On today’s Bullseye – another breakfast cereal brand misses the mark – for the 4th time! In 2020 Kellogg’s launched Little Debbie Oatmeal Cream Pie cereal, in 2021 Little Debbie Cosmic Brownies cereal, last year it was Little Debbie Nutty Buddy cereal and to commemorate the 60th anniversary of Little Debbie’s Swiss Rolls – you got it – Kellogg’s Little Debbie Swiss Rolls cereal. I’m not sure if they are going after the baby boomer nostalgia or kids – maybe both, but as the World Obesity Federation prediction says that by 2035 51% of the world’s population will be overweight or obese unless we change the foods we eat. Here in the US in 2023 the World Health Organization says 19.7% of adolescents and children are already obese and 2/3rds of adults are overweight or obese according to the Harvard Chan School of Public Health – so I have to question do we really need another sweetened and sweet tasting cereal?

We know that consuming a diet that is high in added sugars whether in beverages, candy, baked goods or breakfast cereals is a contributing factor in weight gain and chronic health conditions including obesity, heart disease and diabetes according to the National Institutes of Health. What we also know is sugar has a pleasant taste that triggers brain reward circuitries and then stimulates the consumption of foods that are rich in sugars from the 2020 research “The Gut-Brain Axis Mediates Sugar Preference. My take – the more sugars we eat, the more sugars we want to eat – and do. I couldn’t find the new Little Debbie Swiss Rolls cereal for a look at the nutritional’s and ingredients, but the front of pack shows 170 calories and 17 grams of total sugars (before the milk) per 1 and ¼ cup serving. I did find Little Debbie Nutty Buddy cereal. So, to get a sense for that cereal - the good news is that whole wheat flour is first ingredient, the not so good news is that the second is sugar. Add ¾ cup of skim milk and a 1 and 1/3 cup which is a little less than 1 and a half ounces of cereal will set you back 26 grams of added and naturally occurring sugars. It does contain some vitamins and minerals as do most breakfast cereals along with natural and artificial flavors and colors. And how realistic is a one-and-a-half-ounce portion of breakfast cereal anyway? The UK publication Which conducted an experiment with more than 120 people to see just how much cereal they poured into a bowl. In the case of Bran Flakes, Cheerios, Cornflakes and Crunchy Nut Cornflakes the recommended serving size was 30 grams – about 1.1 ounces. Here’s what the average size that they poured – Bran Flakes 70 grams, Cheerios 49 grams, Corn Flakes 58 grams and Crunchy Nut Cornflakes 53 grams.

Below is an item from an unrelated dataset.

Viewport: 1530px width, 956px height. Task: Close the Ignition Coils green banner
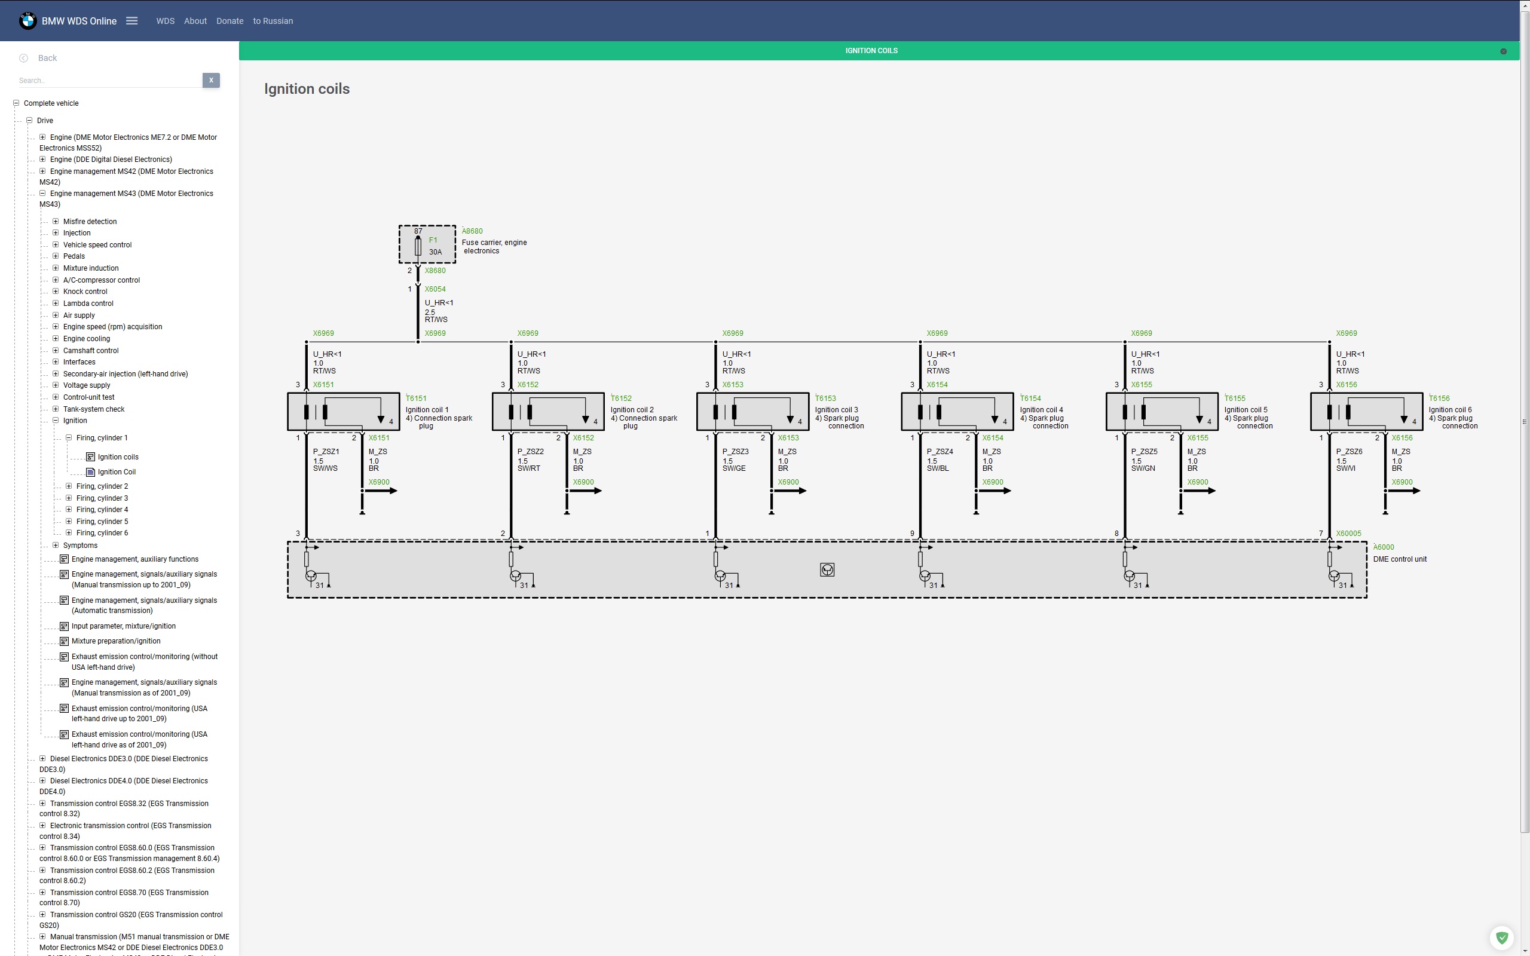1503,51
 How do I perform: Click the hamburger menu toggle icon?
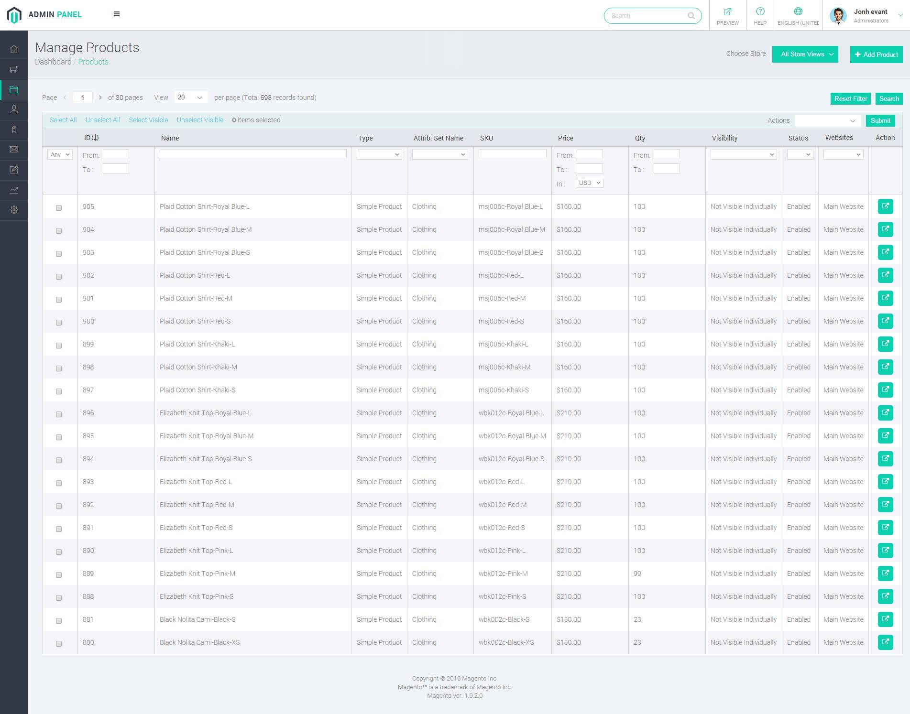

To be fair – here in the US the average serving size is greater – typically 42 grams or 1.48 ounces - As most Americans purchase a least one box of cereal per shopping trip – that amounts to 2.7 billion boxes by the way, that means the average American consumes 14 pounds of cereal each year. I urge breakfast cereal companies and their brand managers to reconsider the facts – there are cereals out there that taste great and are not loaded in sugars or taste sweet – and are better for us. IF in fact we really want to change the way people eat, let’s stop being so opportunistic and open that dusty nutrition book.